Content starts

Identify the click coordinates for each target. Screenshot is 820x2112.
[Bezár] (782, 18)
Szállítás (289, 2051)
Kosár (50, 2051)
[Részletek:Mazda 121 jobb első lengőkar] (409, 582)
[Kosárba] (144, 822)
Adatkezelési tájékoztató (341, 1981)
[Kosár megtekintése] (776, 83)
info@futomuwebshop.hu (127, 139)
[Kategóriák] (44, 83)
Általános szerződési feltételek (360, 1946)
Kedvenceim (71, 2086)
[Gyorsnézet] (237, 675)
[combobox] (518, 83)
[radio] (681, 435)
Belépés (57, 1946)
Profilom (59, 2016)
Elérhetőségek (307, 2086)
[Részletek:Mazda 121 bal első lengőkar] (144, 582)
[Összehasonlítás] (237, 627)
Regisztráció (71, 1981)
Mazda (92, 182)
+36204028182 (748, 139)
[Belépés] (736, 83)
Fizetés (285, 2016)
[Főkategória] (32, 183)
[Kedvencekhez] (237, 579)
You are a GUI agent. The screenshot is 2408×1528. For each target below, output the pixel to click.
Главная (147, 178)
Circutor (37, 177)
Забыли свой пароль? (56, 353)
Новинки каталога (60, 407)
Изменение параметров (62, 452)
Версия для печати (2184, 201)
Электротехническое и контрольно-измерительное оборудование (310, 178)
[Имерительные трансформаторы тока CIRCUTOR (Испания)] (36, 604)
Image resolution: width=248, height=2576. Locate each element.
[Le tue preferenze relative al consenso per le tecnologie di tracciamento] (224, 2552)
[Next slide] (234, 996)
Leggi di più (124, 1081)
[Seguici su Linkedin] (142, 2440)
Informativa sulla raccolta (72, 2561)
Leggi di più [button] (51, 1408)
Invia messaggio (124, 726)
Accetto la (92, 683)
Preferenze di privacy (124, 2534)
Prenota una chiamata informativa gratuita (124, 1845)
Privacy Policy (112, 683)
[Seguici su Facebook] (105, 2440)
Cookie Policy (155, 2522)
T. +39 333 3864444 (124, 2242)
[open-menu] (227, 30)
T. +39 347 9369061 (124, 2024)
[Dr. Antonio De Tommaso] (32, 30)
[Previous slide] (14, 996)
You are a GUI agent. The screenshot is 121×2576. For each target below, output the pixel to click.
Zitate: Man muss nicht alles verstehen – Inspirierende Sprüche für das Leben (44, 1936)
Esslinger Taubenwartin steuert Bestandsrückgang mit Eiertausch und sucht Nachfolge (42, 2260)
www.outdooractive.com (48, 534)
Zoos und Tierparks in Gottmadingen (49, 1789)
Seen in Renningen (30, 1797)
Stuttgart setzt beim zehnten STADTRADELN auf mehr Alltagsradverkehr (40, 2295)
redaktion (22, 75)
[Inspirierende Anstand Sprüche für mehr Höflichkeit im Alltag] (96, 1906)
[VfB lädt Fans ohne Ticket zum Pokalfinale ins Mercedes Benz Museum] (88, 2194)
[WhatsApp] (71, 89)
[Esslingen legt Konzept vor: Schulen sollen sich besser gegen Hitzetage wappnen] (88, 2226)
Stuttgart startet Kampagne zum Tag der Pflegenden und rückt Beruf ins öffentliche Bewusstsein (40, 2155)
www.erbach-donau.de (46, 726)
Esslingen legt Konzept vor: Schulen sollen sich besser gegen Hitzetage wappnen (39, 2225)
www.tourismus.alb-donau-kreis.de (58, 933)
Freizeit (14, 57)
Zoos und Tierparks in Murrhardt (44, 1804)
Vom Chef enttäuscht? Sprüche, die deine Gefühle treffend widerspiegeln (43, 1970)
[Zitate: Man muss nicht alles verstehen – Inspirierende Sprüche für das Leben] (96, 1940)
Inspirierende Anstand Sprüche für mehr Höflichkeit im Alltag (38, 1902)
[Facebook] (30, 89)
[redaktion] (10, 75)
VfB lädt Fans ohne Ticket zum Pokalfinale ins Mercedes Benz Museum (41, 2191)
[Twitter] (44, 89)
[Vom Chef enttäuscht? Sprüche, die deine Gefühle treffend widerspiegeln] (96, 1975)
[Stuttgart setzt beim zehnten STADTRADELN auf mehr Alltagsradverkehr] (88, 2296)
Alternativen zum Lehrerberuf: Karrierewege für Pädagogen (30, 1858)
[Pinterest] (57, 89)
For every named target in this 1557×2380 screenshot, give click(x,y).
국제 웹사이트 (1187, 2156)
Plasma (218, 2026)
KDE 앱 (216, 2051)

Content ends

Assigned task =
A complete and exact transcription of the material is required.

Problem solution =
Identify the click coordinates for each target. Screenshot is 820x2112.
[Bezár] (782, 18)
Szállítás (289, 2051)
Kosár (50, 2051)
[Részletek:Mazda 121 jobb első lengőkar] (409, 582)
[Kosárba] (144, 822)
Adatkezelési tájékoztató (341, 1981)
[Kosár megtekintése] (776, 83)
info@futomuwebshop.hu (127, 139)
[Kategóriák] (44, 83)
Általános szerződési feltételek (360, 1946)
Kedvenceim (71, 2086)
[Gyorsnézet] (237, 675)
[combobox] (518, 83)
[radio] (681, 435)
Belépés (57, 1946)
Profilom (59, 2016)
Elérhetőségek (307, 2086)
[Részletek:Mazda 121 bal első lengőkar] (144, 582)
[Összehasonlítás] (237, 627)
Regisztráció (71, 1981)
Mazda (92, 182)
+36204028182 (748, 139)
[Belépés] (736, 83)
Fizetés (285, 2016)
[Főkategória] (32, 183)
[Kedvencekhez] (237, 579)
You are a GUI agent. The screenshot is 2408×1528. For each target below, output the pixel to click.
Главная (147, 178)
Circutor (37, 177)
Забыли свой пароль? (56, 353)
Новинки каталога (60, 407)
Изменение параметров (62, 452)
Версия для печати (2184, 201)
Электротехническое и контрольно-измерительное оборудование (310, 178)
[Имерительные трансформаторы тока CIRCUTOR (Испания)] (36, 604)
Image resolution: width=248, height=2576. Locate each element.
[Le tue preferenze relative al consenso per le tecnologie di tracciamento] (224, 2552)
[Next slide] (234, 996)
Leggi di più (124, 1081)
[Seguici su Linkedin] (142, 2440)
Informativa sulla raccolta (72, 2561)
Leggi di più [button] (51, 1408)
Invia messaggio (124, 726)
Accetto la (92, 683)
Preferenze di privacy (124, 2534)
Prenota una chiamata informativa gratuita (124, 1845)
Privacy Policy (112, 683)
[Seguici su Facebook] (105, 2440)
Cookie Policy (155, 2522)
T. +39 333 3864444 (124, 2242)
[open-menu] (227, 30)
T. +39 347 9369061 (124, 2024)
[Dr. Antonio De Tommaso] (32, 30)
[Previous slide] (14, 996)
You are a GUI agent. The screenshot is 121×2576. For each target below, output the pixel to click.
Zitate: Man muss nicht alles verstehen – Inspirierende Sprüche für das Leben (44, 1936)
Esslinger Taubenwartin steuert Bestandsrückgang mit Eiertausch und sucht Nachfolge (42, 2260)
www.outdooractive.com (48, 534)
Zoos und Tierparks in Gottmadingen (49, 1789)
Seen in Renningen (30, 1797)
Stuttgart setzt beim zehnten STADTRADELN auf mehr Alltagsradverkehr (40, 2295)
redaktion (22, 75)
[Inspirierende Anstand Sprüche für mehr Höflichkeit im Alltag] (96, 1906)
[VfB lädt Fans ohne Ticket zum Pokalfinale ins Mercedes Benz Museum] (88, 2194)
[WhatsApp] (71, 89)
[Esslingen legt Konzept vor: Schulen sollen sich besser gegen Hitzetage wappnen] (88, 2226)
Stuttgart startet Kampagne zum Tag der Pflegenden und rückt Beruf ins öffentliche Bewusstsein (40, 2155)
www.erbach-donau.de (46, 726)
Esslingen legt Konzept vor: Schulen sollen sich besser gegen Hitzetage wappnen (39, 2225)
www.tourismus.alb-donau-kreis.de (58, 933)
Freizeit (14, 57)
Zoos und Tierparks in Murrhardt (44, 1804)
Vom Chef enttäuscht? Sprüche, die deine Gefühle treffend widerspiegeln (43, 1970)
[Zitate: Man muss nicht alles verstehen – Inspirierende Sprüche für das Leben] (96, 1940)
Inspirierende Anstand Sprüche für mehr Höflichkeit im Alltag (38, 1902)
[Facebook] (30, 89)
[redaktion] (10, 75)
VfB lädt Fans ohne Ticket zum Pokalfinale ins Mercedes Benz Museum (41, 2191)
[Twitter] (44, 89)
[Vom Chef enttäuscht? Sprüche, die deine Gefühle treffend widerspiegeln] (96, 1975)
[Stuttgart setzt beim zehnten STADTRADELN auf mehr Alltagsradverkehr] (88, 2296)
Alternativen zum Lehrerberuf: Karrierewege für Pädagogen (30, 1858)
[Pinterest] (57, 89)
For every named target in this 1557×2380 screenshot, give click(x,y).
국제 웹사이트 (1187, 2156)
Plasma (218, 2026)
KDE 앱 (216, 2051)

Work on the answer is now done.